A scheme showing the chemical switching of transcription

Source: © Michal Hocek/Czech Academy of Sciences

Chemical switching of transcription

The group firstly produced bacterial DNA containing modified 5-hydroxymethyluracil (5-hmU) bases, as with their previous study, but this time they modified the 5-hmU bases with photoremovable nitrobenzyl protecting groups to prevent transcription. Irradiation by visible light at 400nm cleaved the protecting groups to switch transcription on, and enzymatic phosphorylation of the hydroxymethyl groups switched transcription back off, completing the off, on, off cycle. The team also investigated bacterial DNA modified with 5-hmC bases instead of 5-hmU bases, but although the system worked similarly for the first two steps, the 5-hmC-modified DNA failed to switch off again after enzymatic phosphorylation.

‘This is a very interesting study by the Hocek lab in which they demonstrate how chemical manipulation of nucleobase modifications in the promoter can cause changes in the transcriptional status of the gene in a bacterial context,’ says epigenetics expert Shankar Balasubramanian from the University of Cambridge, UK. ‘Chemically modified DNA bases are found in many organisms, including mammals, and so this study serves as a nice conceptual demonstration of how this strategy can be harnessed both naturally and also technologically to control transcriptional programmes.’

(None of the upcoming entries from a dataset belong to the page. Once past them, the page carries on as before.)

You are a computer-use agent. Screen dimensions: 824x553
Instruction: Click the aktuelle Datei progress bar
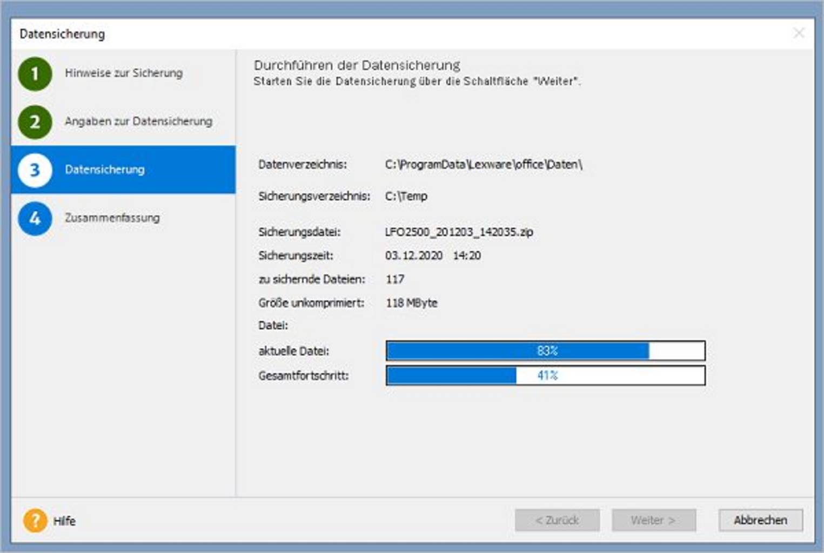(x=545, y=350)
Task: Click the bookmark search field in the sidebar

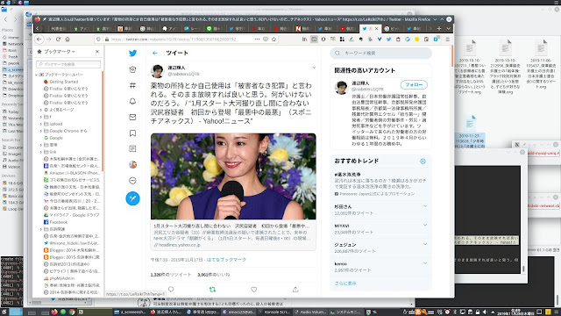Action: coord(68,64)
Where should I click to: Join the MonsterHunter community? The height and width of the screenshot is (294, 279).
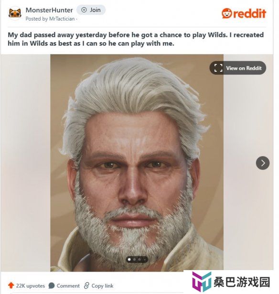91,10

This transcription control has currently only been explored in vitro, so the first challenge for the group will be to achieve their switch in vivo. They also plan to investigate non-photochemical bioorthogonal reactions in the major groove of DNA for switching gene expression and red-light-activatable photocaging groups, ‘which would allow us to switch transcription using non-toxic and deeper-penetrating red light for applications in tissues or even animals’.